---------- Extracted entries ----------
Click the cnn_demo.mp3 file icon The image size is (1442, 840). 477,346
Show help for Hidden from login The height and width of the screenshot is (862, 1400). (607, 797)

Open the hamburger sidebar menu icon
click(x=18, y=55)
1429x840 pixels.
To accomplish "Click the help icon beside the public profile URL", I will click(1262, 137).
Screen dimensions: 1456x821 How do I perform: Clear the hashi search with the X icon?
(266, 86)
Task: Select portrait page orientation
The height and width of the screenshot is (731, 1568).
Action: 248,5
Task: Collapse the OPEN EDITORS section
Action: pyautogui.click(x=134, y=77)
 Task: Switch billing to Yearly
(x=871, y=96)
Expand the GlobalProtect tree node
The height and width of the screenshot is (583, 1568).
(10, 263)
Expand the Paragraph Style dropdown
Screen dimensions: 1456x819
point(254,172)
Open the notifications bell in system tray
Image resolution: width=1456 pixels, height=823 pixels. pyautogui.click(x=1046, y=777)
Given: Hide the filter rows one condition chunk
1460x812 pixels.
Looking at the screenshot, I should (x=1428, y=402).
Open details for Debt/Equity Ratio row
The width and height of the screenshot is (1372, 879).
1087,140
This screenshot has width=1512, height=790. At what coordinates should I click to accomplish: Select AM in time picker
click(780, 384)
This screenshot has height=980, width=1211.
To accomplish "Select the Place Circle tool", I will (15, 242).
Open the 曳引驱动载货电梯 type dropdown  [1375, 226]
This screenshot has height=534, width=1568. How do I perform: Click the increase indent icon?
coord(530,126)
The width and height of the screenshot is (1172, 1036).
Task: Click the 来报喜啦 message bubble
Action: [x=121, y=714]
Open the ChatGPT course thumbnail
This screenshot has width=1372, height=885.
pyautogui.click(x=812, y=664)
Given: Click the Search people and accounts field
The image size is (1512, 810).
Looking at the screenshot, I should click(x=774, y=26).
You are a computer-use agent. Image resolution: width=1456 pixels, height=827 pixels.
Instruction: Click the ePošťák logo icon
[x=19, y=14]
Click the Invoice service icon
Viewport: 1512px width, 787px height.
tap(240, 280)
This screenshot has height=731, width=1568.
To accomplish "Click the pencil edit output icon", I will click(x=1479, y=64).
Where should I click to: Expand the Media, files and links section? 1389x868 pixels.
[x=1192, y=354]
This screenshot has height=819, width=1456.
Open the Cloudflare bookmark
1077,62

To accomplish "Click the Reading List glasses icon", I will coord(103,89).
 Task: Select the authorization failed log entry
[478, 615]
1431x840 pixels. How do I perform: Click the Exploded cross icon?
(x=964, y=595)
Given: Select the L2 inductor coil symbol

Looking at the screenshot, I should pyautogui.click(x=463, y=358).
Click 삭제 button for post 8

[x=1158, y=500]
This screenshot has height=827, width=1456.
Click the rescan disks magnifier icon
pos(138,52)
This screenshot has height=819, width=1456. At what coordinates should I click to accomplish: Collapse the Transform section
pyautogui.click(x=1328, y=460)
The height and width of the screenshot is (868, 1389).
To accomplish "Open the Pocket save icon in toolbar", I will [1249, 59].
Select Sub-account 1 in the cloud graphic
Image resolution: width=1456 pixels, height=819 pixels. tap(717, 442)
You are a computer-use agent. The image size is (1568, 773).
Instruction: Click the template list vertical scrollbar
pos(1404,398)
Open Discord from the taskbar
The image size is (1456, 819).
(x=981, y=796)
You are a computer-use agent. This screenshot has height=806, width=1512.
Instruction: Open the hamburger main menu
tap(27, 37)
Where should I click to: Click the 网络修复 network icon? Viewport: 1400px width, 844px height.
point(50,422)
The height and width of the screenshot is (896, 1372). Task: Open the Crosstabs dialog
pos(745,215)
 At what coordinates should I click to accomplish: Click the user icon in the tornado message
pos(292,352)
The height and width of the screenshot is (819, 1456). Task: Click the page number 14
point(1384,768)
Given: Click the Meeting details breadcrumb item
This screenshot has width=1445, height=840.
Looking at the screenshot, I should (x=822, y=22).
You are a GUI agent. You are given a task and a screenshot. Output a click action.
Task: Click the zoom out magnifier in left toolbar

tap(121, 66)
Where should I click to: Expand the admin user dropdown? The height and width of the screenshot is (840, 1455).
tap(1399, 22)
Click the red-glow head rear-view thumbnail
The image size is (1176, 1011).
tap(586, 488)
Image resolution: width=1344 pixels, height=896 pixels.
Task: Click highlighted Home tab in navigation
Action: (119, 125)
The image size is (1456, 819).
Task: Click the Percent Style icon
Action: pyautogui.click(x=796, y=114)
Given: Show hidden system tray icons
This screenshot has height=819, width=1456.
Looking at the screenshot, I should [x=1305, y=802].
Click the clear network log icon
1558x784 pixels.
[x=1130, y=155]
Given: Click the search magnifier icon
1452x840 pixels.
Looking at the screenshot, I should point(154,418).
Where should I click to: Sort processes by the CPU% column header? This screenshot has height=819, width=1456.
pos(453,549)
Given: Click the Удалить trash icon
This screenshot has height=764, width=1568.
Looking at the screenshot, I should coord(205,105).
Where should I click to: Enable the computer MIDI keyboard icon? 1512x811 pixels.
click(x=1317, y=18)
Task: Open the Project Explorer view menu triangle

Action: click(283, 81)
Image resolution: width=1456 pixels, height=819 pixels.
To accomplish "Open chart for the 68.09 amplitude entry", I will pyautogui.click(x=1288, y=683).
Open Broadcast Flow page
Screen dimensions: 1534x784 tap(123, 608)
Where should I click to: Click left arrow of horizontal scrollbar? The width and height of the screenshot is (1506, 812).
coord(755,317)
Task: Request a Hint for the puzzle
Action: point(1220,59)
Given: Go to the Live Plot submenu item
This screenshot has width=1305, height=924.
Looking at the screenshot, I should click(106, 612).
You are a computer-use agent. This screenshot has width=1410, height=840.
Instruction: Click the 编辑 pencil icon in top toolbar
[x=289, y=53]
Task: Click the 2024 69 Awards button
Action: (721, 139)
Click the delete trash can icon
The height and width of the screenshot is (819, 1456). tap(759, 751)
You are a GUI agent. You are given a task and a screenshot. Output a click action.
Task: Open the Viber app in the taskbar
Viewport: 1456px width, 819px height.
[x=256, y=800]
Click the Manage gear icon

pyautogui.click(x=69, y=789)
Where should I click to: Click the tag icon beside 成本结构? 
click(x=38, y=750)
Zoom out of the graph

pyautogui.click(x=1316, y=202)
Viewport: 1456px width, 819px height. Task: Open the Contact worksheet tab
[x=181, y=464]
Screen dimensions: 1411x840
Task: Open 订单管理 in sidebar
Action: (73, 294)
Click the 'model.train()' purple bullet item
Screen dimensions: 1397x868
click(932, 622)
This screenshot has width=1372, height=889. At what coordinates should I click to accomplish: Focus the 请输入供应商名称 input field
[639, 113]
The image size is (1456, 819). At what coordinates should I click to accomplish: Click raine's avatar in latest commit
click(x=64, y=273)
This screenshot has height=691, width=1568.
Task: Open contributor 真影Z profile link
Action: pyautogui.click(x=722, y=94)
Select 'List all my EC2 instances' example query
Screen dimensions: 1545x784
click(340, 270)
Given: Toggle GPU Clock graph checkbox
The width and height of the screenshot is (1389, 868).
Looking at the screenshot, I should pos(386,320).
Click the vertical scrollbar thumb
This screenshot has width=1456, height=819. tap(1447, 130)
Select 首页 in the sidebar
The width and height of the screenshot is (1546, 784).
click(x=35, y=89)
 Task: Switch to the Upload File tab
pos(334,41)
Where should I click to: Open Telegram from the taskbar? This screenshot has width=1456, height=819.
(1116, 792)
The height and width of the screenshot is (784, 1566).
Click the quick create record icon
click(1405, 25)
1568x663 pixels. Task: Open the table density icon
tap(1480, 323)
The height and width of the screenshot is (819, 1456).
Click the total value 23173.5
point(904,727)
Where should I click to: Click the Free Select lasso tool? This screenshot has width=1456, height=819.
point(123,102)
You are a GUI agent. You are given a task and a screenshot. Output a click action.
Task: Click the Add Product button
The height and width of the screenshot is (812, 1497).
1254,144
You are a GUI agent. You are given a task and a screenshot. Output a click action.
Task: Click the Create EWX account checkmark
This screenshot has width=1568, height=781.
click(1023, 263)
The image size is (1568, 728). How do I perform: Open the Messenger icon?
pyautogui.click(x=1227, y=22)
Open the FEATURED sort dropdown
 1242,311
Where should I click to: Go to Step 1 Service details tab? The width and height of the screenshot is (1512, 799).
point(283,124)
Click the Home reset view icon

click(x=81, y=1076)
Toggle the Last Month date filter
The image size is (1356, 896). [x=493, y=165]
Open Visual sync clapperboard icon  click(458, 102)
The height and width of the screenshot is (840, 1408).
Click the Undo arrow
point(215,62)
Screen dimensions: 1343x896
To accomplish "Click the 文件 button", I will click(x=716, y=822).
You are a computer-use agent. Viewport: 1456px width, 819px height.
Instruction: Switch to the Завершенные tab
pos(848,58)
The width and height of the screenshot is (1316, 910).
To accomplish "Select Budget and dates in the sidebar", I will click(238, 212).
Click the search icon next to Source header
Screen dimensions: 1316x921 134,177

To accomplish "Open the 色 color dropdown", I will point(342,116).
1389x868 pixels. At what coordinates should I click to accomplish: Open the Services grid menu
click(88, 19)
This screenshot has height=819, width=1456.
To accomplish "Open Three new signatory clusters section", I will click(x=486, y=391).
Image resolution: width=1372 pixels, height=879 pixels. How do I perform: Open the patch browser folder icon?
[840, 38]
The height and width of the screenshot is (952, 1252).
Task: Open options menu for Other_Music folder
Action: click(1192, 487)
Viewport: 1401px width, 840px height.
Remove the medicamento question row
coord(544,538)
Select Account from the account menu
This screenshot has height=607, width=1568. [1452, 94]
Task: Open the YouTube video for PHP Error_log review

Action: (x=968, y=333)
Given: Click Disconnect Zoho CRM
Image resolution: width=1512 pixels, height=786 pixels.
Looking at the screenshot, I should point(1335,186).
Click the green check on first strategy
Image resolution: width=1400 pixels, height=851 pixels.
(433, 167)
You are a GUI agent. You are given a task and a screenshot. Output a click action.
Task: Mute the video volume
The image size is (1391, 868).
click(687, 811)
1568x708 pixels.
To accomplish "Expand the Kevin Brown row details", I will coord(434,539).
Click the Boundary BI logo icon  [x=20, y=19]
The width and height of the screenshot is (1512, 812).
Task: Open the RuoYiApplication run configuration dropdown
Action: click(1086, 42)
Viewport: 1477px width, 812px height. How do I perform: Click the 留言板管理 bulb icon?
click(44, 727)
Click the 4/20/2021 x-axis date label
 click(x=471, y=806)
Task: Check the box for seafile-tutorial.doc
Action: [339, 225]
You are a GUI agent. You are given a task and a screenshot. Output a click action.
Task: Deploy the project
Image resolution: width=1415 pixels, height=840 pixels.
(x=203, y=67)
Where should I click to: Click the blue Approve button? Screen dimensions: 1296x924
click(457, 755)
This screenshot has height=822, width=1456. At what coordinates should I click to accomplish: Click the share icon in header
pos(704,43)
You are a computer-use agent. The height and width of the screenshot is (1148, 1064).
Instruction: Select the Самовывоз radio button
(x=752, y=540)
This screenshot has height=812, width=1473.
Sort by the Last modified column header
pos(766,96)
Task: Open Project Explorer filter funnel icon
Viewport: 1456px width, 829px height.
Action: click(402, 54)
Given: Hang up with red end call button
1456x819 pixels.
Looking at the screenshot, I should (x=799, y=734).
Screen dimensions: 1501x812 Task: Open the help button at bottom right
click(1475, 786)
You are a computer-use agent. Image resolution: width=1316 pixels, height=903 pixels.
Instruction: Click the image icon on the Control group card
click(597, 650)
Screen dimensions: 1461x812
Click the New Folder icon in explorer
----------
● Exercise brief
From the data above, count the lines that contain "Show" and write only that count.

● Exercise output
2